1. The portal vein constitutes 75% of the hepatic blood supply. The blood from the portal vein is deoxygenated, carrying mainly nutrients. It is formed by the confluence of superior mesenteric and splenic veins. The portal vein drains all the upper and middle parts of the gastrointestinal tract, pancreas, gallbladder, and spleen.[4] Within the liver, the portal is divided into two branches: the left and the right portal veins. The left supplies segments II, III, and IV, while the right portal vein supplies segments V, VIII, VI, and VII. Variants of the portal venous system are not uncommon.[5]
2. Hepatic veins: The hepatic veins are three branches (right, left, and middle hepatic veins) draining blood to the IVC.[6] The most common morphology of the hepatic veins includes a right hepatic vein and a common trunk for the middle and left hepatic veins.[7]
3. The hepatic artery supplies 25% of the hepatic blood flow and constitutes the main bulk of oxygenated blood to the liver.[2] Frequent variations of the origin of the hepatic artery exist, with the most common type constituting the common hepatic artery arising from the celiac artery in 70% of patients.[8] 
4. The inferior vena cava (IVC) represents the confluence of the right and left common iliac veins and is the retroperitoneal draining vessel to the hepatic veins. The inferior vena cava subsequently empties deoxygenated blood to the right heart.[9]
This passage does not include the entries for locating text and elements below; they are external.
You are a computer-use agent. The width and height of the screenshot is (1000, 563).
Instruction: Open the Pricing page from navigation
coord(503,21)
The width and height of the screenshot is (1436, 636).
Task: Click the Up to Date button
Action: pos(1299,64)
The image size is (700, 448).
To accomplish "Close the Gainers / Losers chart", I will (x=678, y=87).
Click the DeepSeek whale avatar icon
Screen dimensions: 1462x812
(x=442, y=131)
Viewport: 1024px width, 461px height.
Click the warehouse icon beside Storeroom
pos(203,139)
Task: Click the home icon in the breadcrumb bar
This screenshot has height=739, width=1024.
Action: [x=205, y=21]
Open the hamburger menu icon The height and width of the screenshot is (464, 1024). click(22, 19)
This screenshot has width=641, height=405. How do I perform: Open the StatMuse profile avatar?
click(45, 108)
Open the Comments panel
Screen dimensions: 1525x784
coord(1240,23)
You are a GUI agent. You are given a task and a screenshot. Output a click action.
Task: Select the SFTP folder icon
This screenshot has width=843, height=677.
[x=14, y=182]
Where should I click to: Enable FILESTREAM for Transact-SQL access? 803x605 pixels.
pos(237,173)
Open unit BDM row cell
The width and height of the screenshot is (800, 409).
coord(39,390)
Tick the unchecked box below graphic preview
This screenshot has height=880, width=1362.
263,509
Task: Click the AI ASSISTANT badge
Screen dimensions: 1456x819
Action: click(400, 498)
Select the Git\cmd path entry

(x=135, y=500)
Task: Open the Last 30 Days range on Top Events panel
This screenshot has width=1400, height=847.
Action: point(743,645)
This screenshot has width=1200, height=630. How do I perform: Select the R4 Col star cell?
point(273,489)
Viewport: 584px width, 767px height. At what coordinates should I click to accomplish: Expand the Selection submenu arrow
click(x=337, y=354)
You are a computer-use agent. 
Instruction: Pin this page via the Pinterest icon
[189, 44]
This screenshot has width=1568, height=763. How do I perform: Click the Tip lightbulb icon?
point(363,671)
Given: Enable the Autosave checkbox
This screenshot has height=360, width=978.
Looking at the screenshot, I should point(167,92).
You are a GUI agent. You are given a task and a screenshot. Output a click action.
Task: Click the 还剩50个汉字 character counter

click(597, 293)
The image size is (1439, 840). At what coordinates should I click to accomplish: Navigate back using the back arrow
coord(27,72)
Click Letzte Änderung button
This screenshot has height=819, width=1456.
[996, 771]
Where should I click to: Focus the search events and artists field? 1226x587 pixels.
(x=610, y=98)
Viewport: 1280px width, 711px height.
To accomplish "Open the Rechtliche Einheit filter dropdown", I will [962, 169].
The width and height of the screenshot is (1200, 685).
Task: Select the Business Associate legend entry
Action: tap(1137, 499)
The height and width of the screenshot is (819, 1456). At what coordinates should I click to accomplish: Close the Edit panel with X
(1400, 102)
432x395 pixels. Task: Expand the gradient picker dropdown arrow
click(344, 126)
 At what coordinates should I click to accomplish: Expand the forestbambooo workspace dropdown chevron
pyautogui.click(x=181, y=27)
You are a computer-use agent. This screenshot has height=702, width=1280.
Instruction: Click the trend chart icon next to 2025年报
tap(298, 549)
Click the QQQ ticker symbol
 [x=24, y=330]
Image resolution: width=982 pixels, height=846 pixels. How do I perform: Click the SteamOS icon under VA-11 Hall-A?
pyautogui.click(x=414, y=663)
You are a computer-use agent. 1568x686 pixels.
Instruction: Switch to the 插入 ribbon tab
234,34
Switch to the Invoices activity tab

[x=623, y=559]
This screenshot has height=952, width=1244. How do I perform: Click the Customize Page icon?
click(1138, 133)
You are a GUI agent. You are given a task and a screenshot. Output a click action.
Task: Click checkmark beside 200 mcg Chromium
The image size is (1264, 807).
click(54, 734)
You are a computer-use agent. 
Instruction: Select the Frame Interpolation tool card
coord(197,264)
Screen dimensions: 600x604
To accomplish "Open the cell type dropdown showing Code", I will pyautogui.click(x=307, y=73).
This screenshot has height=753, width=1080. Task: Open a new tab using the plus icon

Hepatopetal and Hepatofugal Flow

Hepatopetal flow refers to blood flow towards the liver (from the portal hepatis to the liver periphery). It typically is used in describing the normal blood flow direction in the portal vein. [10] This occurs in a normal liver and allows the liver to detoxify the blood that enters it after absorbing nutrients from the intestine through the portal vein.

Hepatofugal flow refers to blood flow away from the liver in the portal vein and is sometimes referred to as "retrograde" flow. In other words, the portal venous blood flow pattern is from the periphery of the liver towards the porta hepatis.[10] This occurs when the portal venous pressure is high in the case of portal hypertension. Thus portosystemic shunts are reopened with additional findings that include a more narrowed portal vein and prominence of the hepatic artery.[11] Occasionally, a to-and-fro bidirectional blood flow pattern alternating between hepatopetal and hepatofugal flow can be seen in the portal vein before the onset of frank hepatofugal flow.[12]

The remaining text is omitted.